Obituary: Barbara Morrison

    The Detroit-raised singer had few personal hits but she developed an individual, bluesy style and worked widely on the international stage

    Barbara Morrison as seen on the cover of the CD I Wanna Be Loved (Savant)

    Born 10 September 1949 (some sources state 1952), Ypsilanti, Michigan, Barbara Morrison was raised in a Detroit suburb where she first sang in church before winning a local talent contest. This proved to be a life-changing event as her prize was a scholarship to Eastern Michigan University where she combined her studies with singing.

    In the early 1970s, she moved to Southern California and joined the band led by Eddie “Cleanhead” Vinson. During the next 15 years, she worked extensively, mostly locally but also touring Europe. She also made some records, notably singing R&B with Johnny Otis. In 1987, Morrison stepped into the solo spotlight, again working mostly in Los Angeles but also spending time in Europe where she recorded in Germany for Thilo Berg’s company.

    For the next two decades, Morrison continued working in Los Angeles, making regular appearances at Pip’s on La Brea Avenue, and in Europe, where she appeared in a show headlined by Ray Charles. She also toured Australia and played festivals around the world, including the North Sea festival and those at Montreux and Monterey.

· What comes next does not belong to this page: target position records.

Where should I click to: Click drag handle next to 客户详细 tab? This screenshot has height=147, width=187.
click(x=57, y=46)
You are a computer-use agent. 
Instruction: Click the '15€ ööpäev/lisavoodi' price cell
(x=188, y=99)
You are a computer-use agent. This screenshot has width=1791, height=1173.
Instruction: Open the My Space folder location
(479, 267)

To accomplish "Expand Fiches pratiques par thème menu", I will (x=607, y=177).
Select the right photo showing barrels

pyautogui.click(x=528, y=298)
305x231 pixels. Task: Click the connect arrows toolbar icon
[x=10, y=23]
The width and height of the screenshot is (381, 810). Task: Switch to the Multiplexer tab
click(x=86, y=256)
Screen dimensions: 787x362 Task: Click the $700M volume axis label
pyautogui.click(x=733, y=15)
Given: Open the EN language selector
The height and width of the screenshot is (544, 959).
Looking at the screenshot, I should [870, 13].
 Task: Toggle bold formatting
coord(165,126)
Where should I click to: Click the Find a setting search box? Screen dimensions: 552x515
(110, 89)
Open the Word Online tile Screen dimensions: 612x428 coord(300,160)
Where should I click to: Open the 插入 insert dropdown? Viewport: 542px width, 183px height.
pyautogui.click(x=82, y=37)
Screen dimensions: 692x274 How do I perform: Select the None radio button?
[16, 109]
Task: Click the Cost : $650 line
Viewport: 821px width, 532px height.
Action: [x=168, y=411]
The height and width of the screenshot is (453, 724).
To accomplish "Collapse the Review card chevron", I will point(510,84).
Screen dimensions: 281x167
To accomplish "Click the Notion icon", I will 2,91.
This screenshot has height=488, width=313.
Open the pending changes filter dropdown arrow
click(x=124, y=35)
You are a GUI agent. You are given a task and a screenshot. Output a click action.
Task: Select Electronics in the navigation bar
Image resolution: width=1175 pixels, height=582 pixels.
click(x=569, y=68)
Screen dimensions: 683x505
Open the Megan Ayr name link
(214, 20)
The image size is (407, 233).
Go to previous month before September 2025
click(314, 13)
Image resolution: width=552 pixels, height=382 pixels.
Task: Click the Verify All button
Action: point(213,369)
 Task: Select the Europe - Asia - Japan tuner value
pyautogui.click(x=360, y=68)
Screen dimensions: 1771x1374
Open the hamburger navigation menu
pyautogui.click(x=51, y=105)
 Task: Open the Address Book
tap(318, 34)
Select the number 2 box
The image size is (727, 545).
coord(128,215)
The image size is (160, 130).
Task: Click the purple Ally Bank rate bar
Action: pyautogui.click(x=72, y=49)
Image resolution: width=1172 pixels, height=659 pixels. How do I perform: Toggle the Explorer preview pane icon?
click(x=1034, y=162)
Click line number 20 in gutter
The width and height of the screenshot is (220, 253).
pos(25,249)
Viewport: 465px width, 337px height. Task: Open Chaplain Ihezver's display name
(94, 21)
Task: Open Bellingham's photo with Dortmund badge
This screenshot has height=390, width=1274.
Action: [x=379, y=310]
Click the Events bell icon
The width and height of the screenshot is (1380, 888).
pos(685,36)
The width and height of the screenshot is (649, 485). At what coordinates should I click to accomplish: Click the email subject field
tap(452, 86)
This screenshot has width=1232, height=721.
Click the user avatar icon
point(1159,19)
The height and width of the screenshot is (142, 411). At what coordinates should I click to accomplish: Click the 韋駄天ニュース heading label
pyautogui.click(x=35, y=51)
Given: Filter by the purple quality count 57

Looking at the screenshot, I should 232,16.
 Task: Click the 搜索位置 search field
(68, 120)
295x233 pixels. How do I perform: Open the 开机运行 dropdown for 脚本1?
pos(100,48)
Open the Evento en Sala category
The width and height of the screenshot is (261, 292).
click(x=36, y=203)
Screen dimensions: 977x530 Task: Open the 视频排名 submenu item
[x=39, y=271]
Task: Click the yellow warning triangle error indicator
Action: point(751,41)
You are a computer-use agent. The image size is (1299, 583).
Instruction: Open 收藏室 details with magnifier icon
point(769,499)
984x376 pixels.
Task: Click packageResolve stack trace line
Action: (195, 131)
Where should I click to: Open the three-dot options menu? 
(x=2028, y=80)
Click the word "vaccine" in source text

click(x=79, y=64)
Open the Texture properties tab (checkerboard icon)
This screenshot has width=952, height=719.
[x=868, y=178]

    Stylistically, Morrison was in the tradition of many jazz singers from an earlier generation, bringing into her singing elements of R&B and the blues. She summarised her style in a 2000 interview with the LA Times: “I think I’m a hot blues diva, but I always mix in jazz with the blues.” Importantly, from early in her career, she developed her own distinctive style. In another LA Times interview, this one in 2011, she credited both Vinson and Otis with this: “Eddie used to tell me, ‘Get your own sound, girl!’” and “Johnny said, ‘Why are you singin’ like Barbra Streisand? You need to learn your own people’s music!’”

    Listening to Morrison’s recordings, it is clear that she followed this advice, but it is also apparent that she seldom had personal hits, instead often covering song successes by others. It is also evident that she had the ability to make a powerful impact, but her apparent preference for playing clubs close to home imposed artificial limitations.

    Unfortunately, poor health eventually took its toll and in 2011 Morrison had to undergo amputation due to diabetes. Even so, she continued to sing and teach. In the latter activity, she was always eager to give back to the world of music, opening the Barbara Morrison Performing Arts Center in Leimert Park Village, where young singers were encouraged in their ambitions, and the California Jazz & Blues Museum, which aims to provide historical information about the state’s musical influence. She was also an adjunct associate professor of Global Jazz Studies at UCLA, where, in 2020, the Barbara Morrison Scholarship for Jazz was created.

    Although her health was deteriorating through cardiovascular disease, she was scheduled to perform on the evening of 16 March at the Catalina Bar and Grill in Hollywood, but she died that morning.